Aim of the exercise: Check every line of the entries below for the word "Open", and copy the ones that have it.

Stored items from a collection
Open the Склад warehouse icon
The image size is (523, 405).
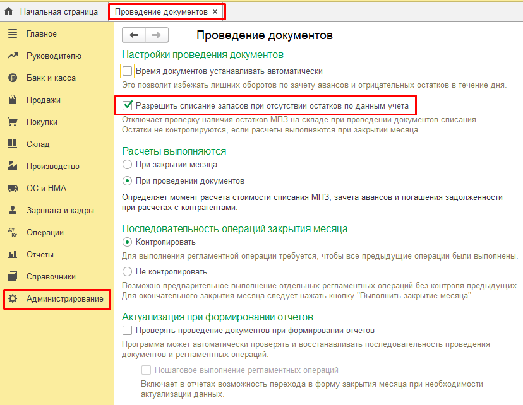pyautogui.click(x=12, y=144)
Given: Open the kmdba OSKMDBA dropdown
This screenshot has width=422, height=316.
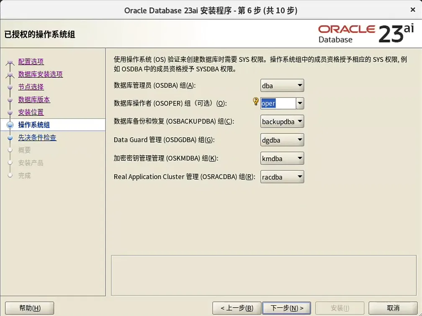Looking at the screenshot, I should [299, 158].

Expected answer:
Open the Склад warehouse icon
Given: Open the kmdba OSKMDBA dropdown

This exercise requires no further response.